Ela relembra como foi a estreia e a grande responsabilidade diante de tantos torcedores e jurados.
“A noite da minha estreia foi indescritível, tudo que eu havia ensaiado e me preparado estava prestes a ser mostrado, fiquei super nervosa, mas acho que é comum. Quando apareci na Arena fiquei apaixonada, a energia da torcida, a grandiosidade do festival me contagiou e eu fui muito feliz, foi uma noite incrível”
Rayssa Bandeira
Como a defesa de um item tão importante já é um desafio, Rayssa conta que um dos maiores que já enfrentou foi entrar na arena em um guindaste de mais de 10 metros de altura. “Foi com certeza o dia mais marcante. Quis realmente ousar e marcar a noite, ousei na fantasia e na forma de entrar na Arena, ainda hoje, quando lembro, me emociono”, acrescentou.

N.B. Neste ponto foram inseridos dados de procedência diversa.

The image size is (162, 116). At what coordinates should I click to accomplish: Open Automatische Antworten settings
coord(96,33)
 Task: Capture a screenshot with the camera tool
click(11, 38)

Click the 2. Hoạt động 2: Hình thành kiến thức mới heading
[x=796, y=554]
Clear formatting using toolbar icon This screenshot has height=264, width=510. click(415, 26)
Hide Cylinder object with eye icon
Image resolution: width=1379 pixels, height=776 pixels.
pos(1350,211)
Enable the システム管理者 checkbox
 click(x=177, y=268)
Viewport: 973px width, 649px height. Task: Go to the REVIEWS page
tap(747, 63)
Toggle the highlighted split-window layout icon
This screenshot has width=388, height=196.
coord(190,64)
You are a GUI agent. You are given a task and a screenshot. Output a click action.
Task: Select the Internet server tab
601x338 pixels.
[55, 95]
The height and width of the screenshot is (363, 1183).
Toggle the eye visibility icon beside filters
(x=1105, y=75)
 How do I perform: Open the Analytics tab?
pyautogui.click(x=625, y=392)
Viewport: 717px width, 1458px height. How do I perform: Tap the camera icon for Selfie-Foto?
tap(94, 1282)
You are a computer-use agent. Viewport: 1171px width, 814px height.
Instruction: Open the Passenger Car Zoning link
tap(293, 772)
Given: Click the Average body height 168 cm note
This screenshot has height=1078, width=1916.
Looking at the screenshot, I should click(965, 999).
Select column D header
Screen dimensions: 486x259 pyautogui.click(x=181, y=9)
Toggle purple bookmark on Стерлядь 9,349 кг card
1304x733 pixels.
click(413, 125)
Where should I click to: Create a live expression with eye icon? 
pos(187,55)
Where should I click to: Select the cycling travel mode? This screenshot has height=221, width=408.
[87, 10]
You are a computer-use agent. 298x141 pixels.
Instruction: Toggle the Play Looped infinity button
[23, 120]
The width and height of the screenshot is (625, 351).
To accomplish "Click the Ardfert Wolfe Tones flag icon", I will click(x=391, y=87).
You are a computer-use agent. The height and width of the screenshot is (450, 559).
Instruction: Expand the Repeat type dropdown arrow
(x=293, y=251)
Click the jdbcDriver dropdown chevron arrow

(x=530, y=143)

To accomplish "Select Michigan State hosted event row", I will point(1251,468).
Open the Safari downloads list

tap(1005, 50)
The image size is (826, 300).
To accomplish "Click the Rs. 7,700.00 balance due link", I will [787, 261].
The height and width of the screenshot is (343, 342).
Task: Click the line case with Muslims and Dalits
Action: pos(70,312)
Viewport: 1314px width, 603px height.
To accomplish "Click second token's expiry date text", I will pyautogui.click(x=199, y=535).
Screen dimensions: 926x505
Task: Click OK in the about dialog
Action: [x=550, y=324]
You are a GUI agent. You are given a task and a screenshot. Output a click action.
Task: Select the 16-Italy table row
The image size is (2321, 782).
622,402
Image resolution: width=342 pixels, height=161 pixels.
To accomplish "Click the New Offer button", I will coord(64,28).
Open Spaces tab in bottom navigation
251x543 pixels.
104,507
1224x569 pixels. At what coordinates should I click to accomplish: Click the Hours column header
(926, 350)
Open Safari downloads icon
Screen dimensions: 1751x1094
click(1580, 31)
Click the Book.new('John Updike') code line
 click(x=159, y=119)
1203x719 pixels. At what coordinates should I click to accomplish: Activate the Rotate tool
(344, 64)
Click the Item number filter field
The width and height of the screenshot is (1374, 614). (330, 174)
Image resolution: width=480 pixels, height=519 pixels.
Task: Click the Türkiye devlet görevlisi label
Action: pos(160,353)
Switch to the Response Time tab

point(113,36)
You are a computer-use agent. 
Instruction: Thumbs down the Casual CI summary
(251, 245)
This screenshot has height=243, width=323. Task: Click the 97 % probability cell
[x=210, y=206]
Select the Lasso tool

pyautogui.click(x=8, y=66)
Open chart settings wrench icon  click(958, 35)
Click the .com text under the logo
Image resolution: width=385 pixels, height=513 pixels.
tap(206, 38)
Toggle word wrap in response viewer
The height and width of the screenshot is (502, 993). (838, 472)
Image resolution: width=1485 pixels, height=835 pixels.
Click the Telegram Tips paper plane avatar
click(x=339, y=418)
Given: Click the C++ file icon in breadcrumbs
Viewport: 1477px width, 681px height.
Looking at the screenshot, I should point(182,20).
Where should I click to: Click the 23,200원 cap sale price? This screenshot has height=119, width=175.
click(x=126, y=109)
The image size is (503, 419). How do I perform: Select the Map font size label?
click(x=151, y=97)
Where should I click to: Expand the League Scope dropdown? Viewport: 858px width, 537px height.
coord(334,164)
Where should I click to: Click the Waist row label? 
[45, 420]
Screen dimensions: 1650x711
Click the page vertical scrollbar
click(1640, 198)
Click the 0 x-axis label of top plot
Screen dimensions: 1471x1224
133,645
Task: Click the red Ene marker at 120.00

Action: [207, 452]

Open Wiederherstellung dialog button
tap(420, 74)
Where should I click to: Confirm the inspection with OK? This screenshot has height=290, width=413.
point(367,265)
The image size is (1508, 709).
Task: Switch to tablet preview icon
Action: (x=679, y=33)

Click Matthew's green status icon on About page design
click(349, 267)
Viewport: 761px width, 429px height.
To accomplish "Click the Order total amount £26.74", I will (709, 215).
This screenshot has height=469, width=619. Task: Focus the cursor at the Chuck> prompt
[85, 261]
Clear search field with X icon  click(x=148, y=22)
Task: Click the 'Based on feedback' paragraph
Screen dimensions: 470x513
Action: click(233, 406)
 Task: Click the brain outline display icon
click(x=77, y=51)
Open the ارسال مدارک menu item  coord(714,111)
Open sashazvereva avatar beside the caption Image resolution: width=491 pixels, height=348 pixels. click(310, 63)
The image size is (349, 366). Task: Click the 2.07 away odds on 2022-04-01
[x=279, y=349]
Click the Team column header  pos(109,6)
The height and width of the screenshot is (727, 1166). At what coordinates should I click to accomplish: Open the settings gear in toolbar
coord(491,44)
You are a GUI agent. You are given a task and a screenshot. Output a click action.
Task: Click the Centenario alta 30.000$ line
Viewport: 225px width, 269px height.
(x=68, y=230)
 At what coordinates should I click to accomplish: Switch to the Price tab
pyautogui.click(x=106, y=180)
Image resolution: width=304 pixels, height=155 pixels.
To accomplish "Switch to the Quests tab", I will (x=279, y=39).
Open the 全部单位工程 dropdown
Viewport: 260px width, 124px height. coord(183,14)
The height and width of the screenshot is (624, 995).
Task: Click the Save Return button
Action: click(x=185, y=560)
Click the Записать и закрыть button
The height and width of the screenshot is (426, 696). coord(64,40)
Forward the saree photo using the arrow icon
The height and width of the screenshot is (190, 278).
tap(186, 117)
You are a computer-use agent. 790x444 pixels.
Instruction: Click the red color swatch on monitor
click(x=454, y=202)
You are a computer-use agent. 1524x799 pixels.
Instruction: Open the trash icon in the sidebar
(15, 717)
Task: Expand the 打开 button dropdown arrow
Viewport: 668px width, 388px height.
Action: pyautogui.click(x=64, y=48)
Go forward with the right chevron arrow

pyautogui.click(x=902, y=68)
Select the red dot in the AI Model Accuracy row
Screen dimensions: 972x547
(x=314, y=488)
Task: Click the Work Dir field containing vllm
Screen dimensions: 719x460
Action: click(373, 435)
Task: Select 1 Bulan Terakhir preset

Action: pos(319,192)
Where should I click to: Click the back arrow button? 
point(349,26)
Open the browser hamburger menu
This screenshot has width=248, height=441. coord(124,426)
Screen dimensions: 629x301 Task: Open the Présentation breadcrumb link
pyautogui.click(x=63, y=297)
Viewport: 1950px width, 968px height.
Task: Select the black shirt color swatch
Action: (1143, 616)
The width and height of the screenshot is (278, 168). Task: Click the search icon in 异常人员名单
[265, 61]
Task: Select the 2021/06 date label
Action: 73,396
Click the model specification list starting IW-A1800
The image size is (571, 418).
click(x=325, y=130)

Rayssa permaneceu apenas um ano no item, mas conta que segue apaixonada pelo boi, acreditando e incentivando o festival. “Torço muito por todas que passam pelo item e com certeza nunca esquecerei de toda emoção que foi representar meu boi do coração da Arena”, finalizou.
Atual cunhã-poranga
Quem representa a mulher mais bonita da aldeia atualmente é Isabelle Nogueira, que entrou no ano de 2015 como Rainha do Folclore e, em 2018, assumiu o posto de cunhã-poranga. Ela conta com muito entusiasmo o que significa realizar um sonho de infância.
“Ser a cunhã poranga do meu boi é um mix de sentimentos: realização, emoção, gratidão e felicidade. Falo isso toda vez que perguntam sobre o assunto. Antes eu fui Rainha do Folclore e muito antes, mesmo quando criança, já era louca para ser item. Eu era dançarina de palco e me sentia distante do meu sonho. Eu me sinto muito realizada, estava diante de mulheres gigantes. A maior realização é conhecer de perto o carinho dos torcedores”, declarou.
Este é um momento de indecisão, pois ainda não há data sobre a realização do Festival Folclórico de Parintins em 2020, por conta da pandemia do novo Coronavírus. Isabelle conta estar otimista e espera por dias melhores.
“Esse festival ia ser incrível, mas Deus sabe o que faz. Eu espero que tudo isso passe e a gente possa ter grandes festas e ventos. Como também matar a saudades que temos do nosso povo, da nossa nação vermelha” finalizou.